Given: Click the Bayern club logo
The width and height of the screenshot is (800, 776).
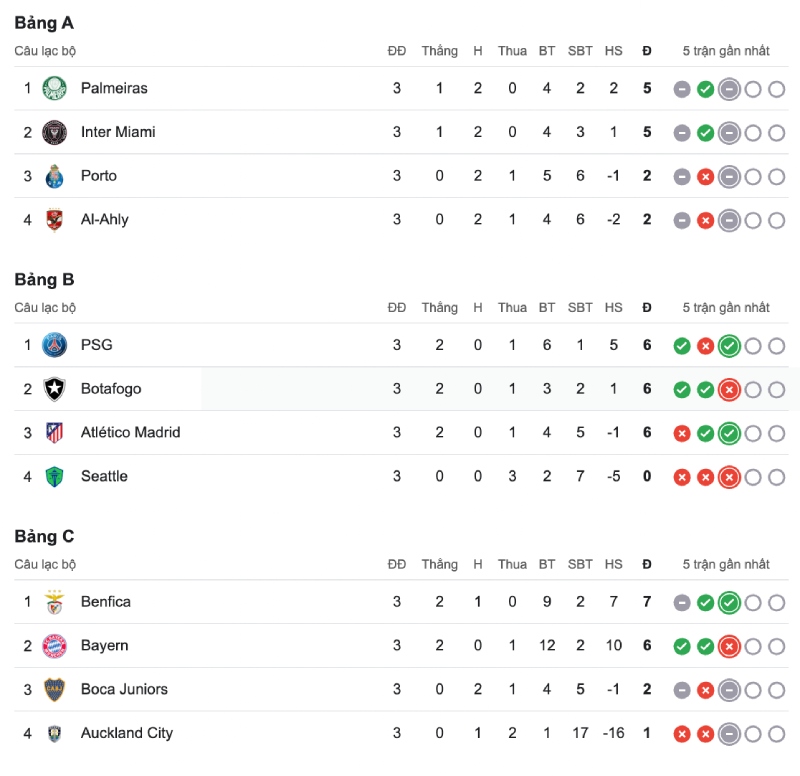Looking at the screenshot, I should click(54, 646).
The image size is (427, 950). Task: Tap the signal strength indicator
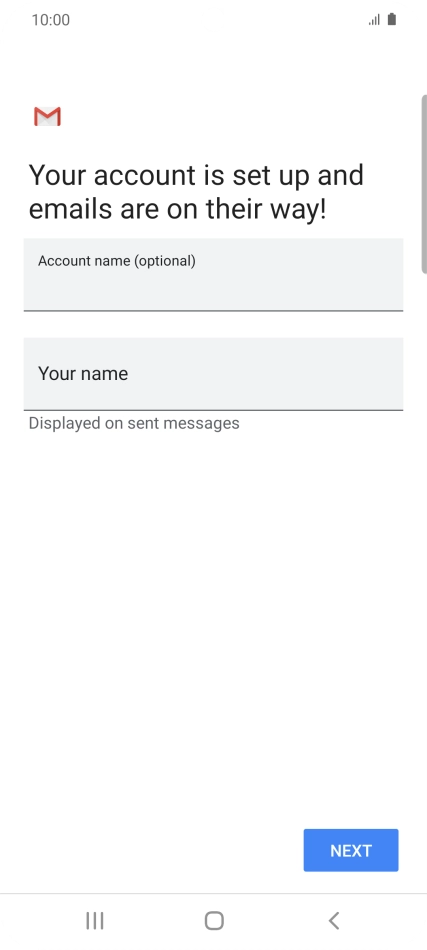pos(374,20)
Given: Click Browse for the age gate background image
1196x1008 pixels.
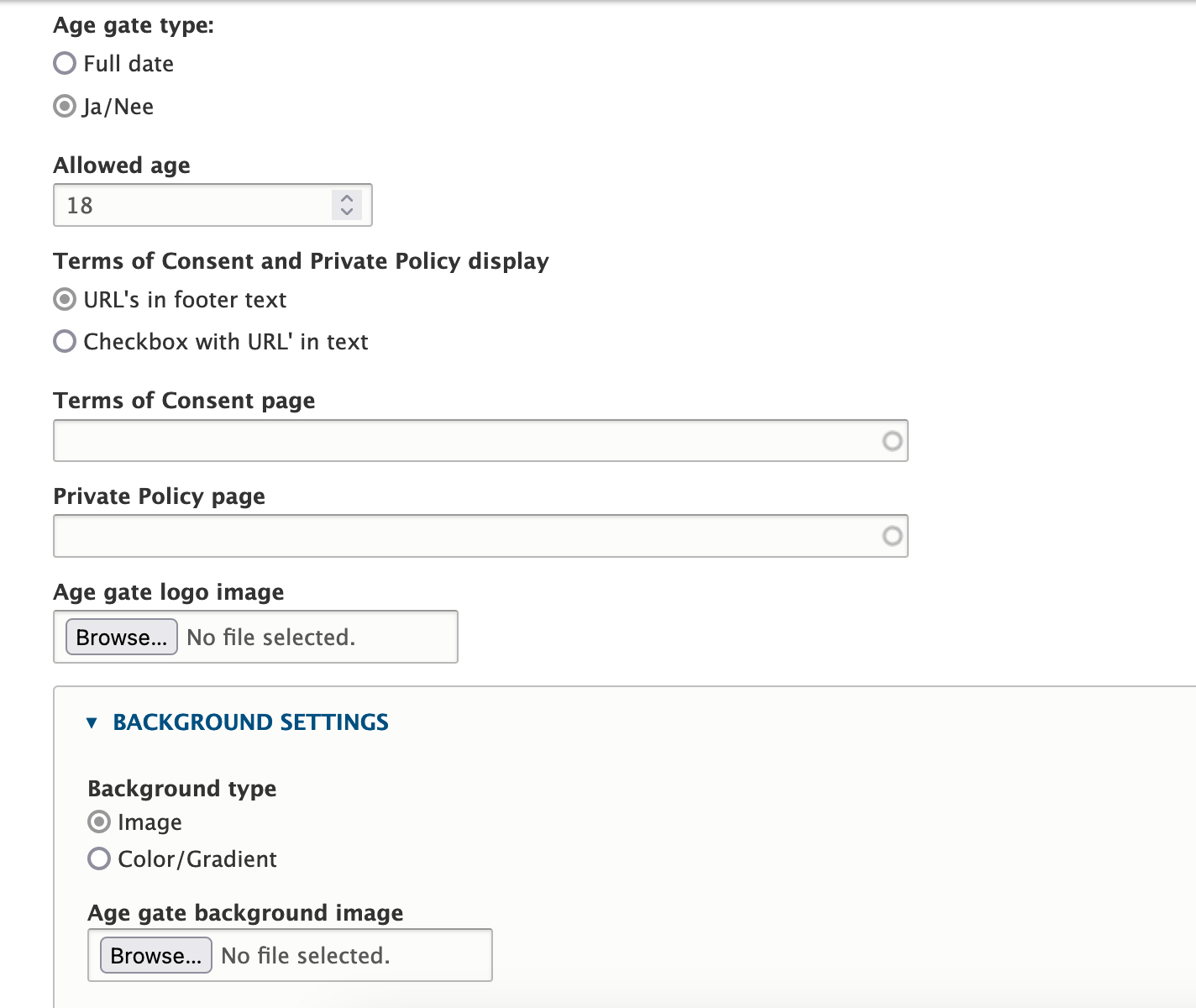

(Activity) Go over the data and return every line that includes the word "Given".

(Exercise answer)
Given: Click the Bayern club logo
Given: Click Browse for the age gate background image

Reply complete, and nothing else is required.